- Data in this exercise:

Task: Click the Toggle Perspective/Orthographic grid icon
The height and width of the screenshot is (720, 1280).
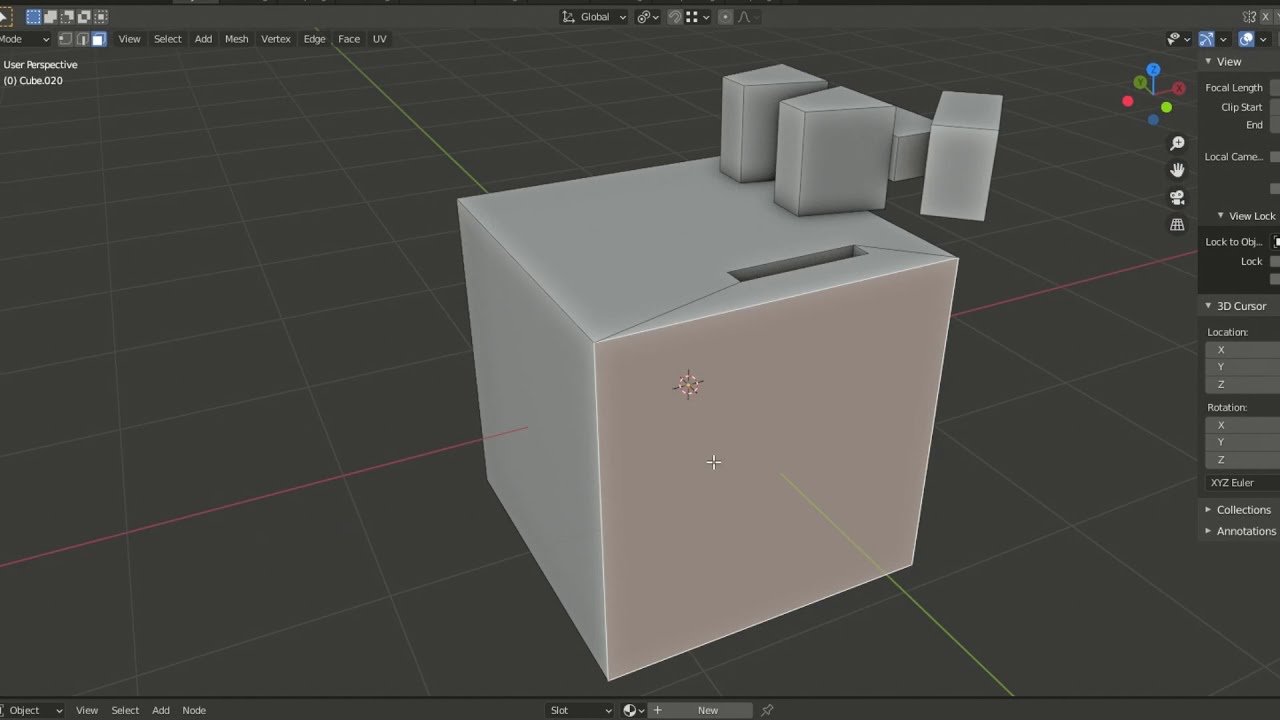Action: pos(1177,224)
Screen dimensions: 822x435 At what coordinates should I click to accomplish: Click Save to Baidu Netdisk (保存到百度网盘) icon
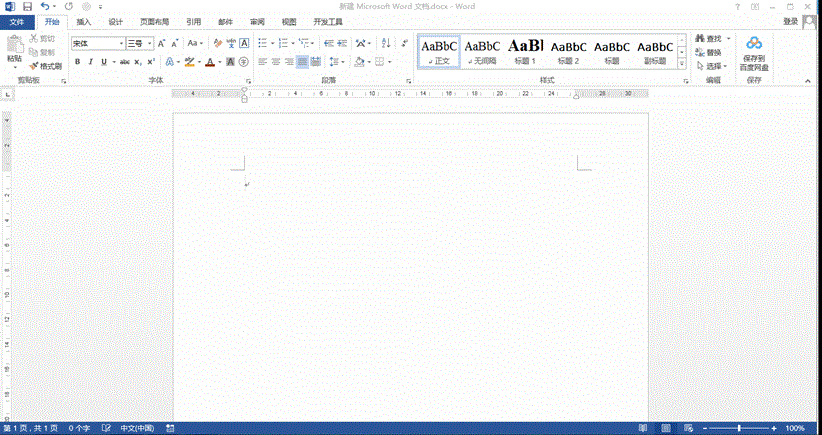click(753, 45)
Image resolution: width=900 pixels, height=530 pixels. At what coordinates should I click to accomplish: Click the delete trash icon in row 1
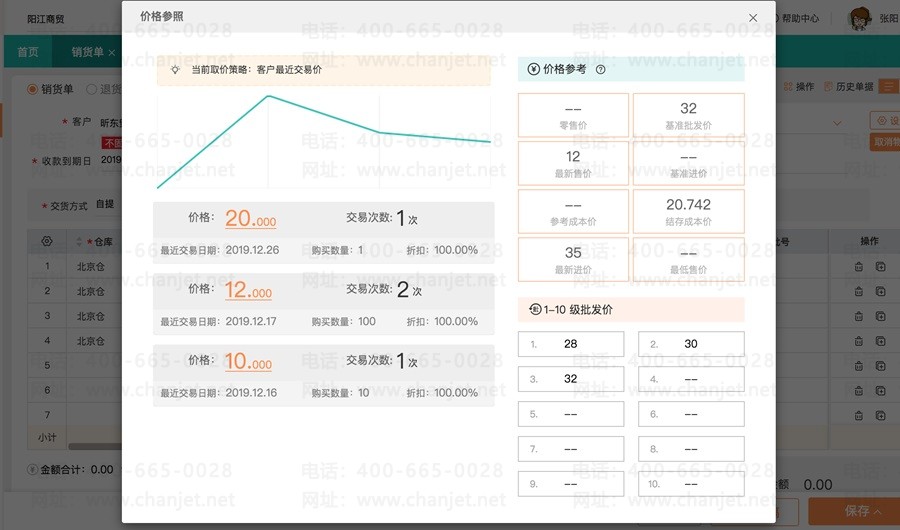pyautogui.click(x=858, y=267)
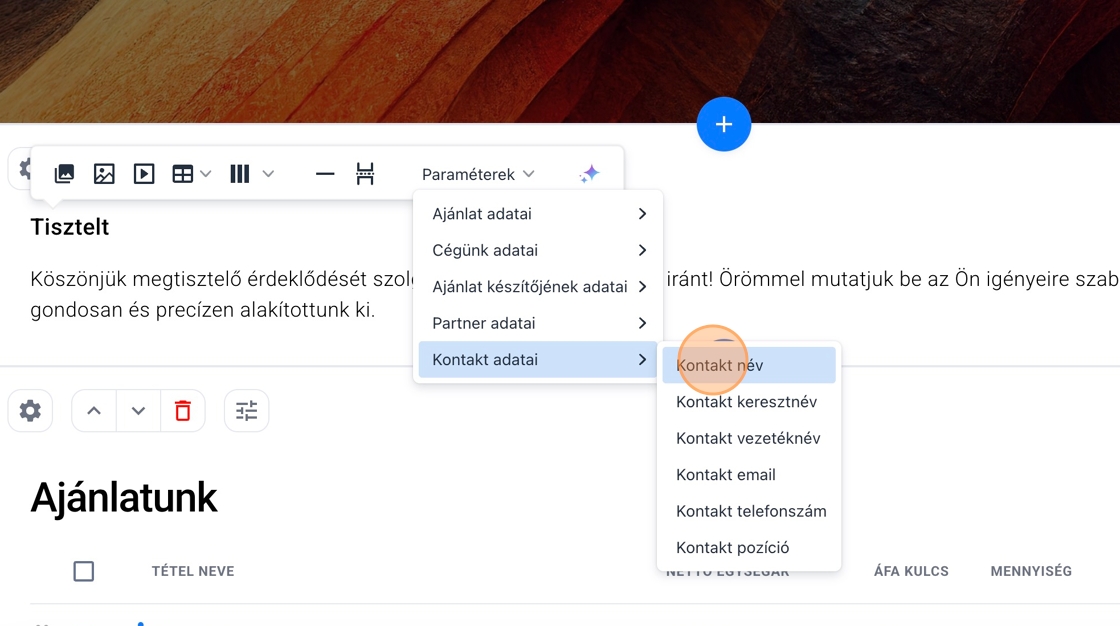Tick the select-all checkbox beside Tétel neve
Screen dimensions: 1120x626
[84, 571]
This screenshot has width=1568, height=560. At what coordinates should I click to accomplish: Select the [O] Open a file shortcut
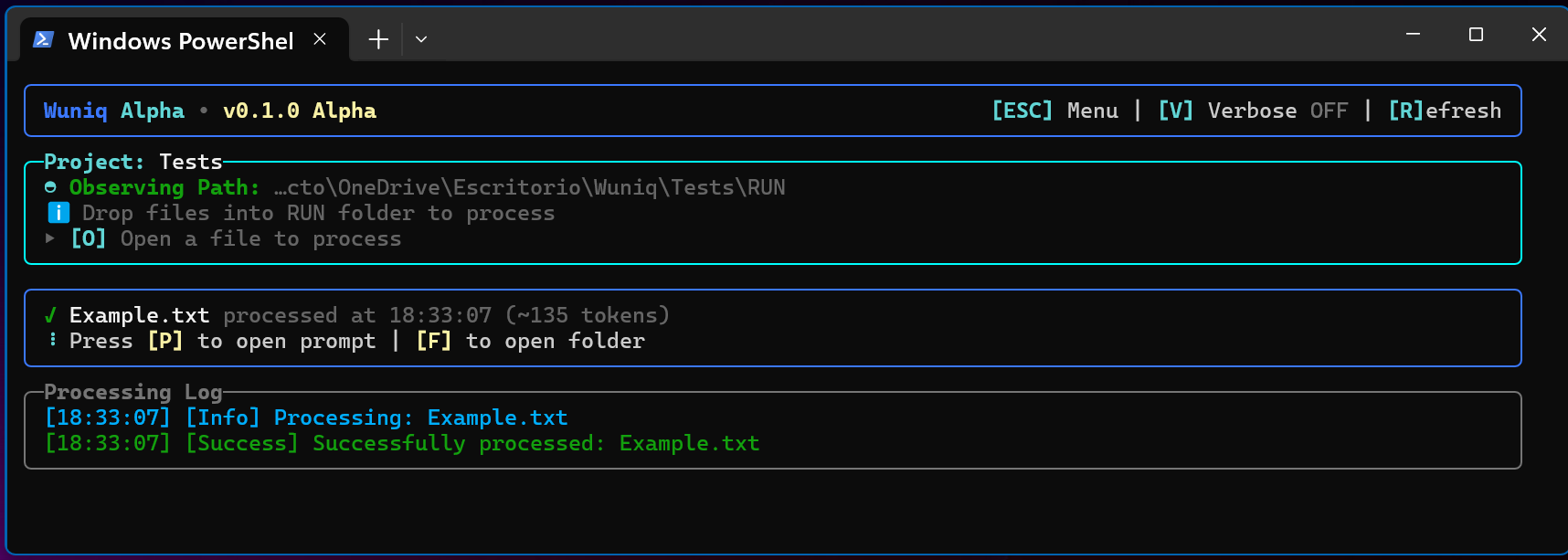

- Task item:
The answer is the entries above, given again exactly, with no pictures among them.

- Task response:
Task: Click the Toggle Perspective/Orthographic grid icon
The height and width of the screenshot is (720, 1280).
Action: pos(1177,224)
Screen dimensions: 822x435 At what coordinates should I click to accomplish: Click Save to Baidu Netdisk (保存到百度网盘) icon
click(753, 45)
Image resolution: width=900 pixels, height=530 pixels. At what coordinates should I click to accomplish: Click the delete trash icon in row 1
pyautogui.click(x=858, y=267)
Tick the select-all checkbox beside Tétel neve
Screen dimensions: 1120x626
[84, 571]
This screenshot has width=1568, height=560. At what coordinates should I click to accomplish: Select the [O] Open a file shortcut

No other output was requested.